Village Trustee and Health and Safety Committee Chair Donna Coallier moderated a panel of police officials, educators and an SHU student to speak about the importance of the project.

“FISLL and Allan Houston’s organization are 100 percent aligned with the values that are driving our Community Care and Justice Program,” Coallier told TAPinto SOMA. “This is launching a curriculum where our people and people from the city of Newark are going to learn about value-based decision-making and how to work together and create strength from those values.”

“Our goal is to amplify young people’s voices,” said panelist Dennis Carter, executive director of the Allan Houston Legacy Foundation. When their stories and struggles are heard, he said, “that’s what’s really going to make a difference.”

Two-time NBA Allstar Houston explained that he created FISLL in 2003 after speaking with his father — who coached Allan in college — about wanting to work on a project together to answer the question “what is our larger responsibility” after having achieved success on the court.

On a plane ride, he wrote down the five values that would become the foundation of the FISLL program: Faith, Integrity, Sacrifice, Leadership and Legacy. The project’s website says the program “can provide a foundation that enables young people to reach their full potential. Through a mentoring initiative, hands-on workshops, and our digital platform, the FISLL Project engages youth in guided dialogue and structured activities designed to build trust, teach valuable life skills, enhance spiritual growth, and defined success.”

Dr. Jamila Davis, Community Practitioner in Residence at SHU, is working on a companion curriculum to the program. The panelist noted that choice is important for students in keeping their interest and buoying their self-esteem. The program helps match the student with what their passions are. “When they tap into their talent, they tap into their confidence,” said Davis.

Panelist Lt. Ernesto Morillo of the South Orange Police Department said that the program is “an approach we can create together.” Morillo is the local lead for the FISLL program. Ten youths and 10 officers have already been selected, half from South Orange and half from Newark, and the cohort will have six virtual sessions, then a closing session on Nov. 30.

He also thanked the SOPD officers who came to the event to show their support: Det.
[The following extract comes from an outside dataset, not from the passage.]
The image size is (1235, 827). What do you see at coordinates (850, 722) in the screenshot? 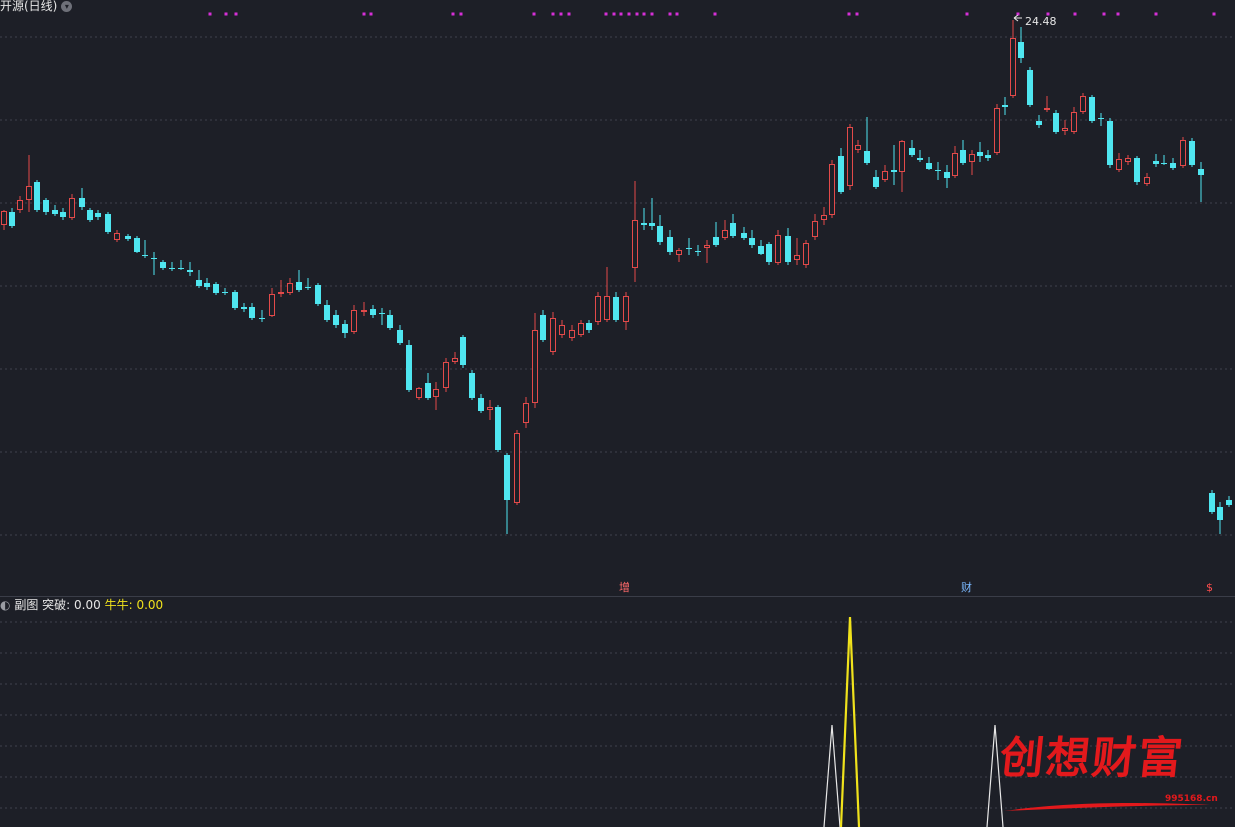
I see `niuniu-spike` at bounding box center [850, 722].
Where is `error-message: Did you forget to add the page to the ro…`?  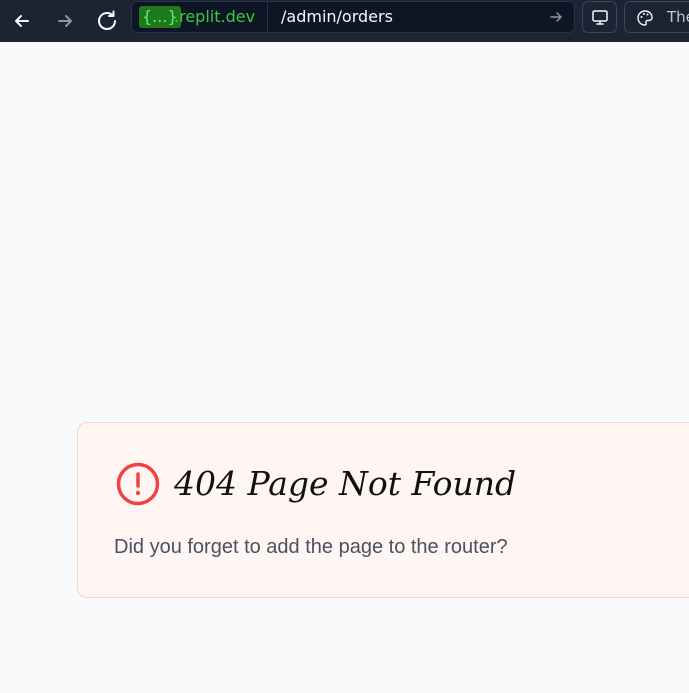 error-message: Did you forget to add the page to the ro… is located at coordinates (311, 547).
Miguel Hunt, Lt. Eric Moore, and Ofc. Darrell Terry, Jr., who all grew up in South Orange; and Ofc. Niko Nasisi, a SHU alumnus who was hired by the SOPD just after graduation in 2019.

Houston was asked what advice he would give to local FISLL participants. “Show up, listen, and look,” he said. Showing up and being there is the first step in achieving anything, he said. One must be an active listener to learn, and look beyond what at first you think is possible.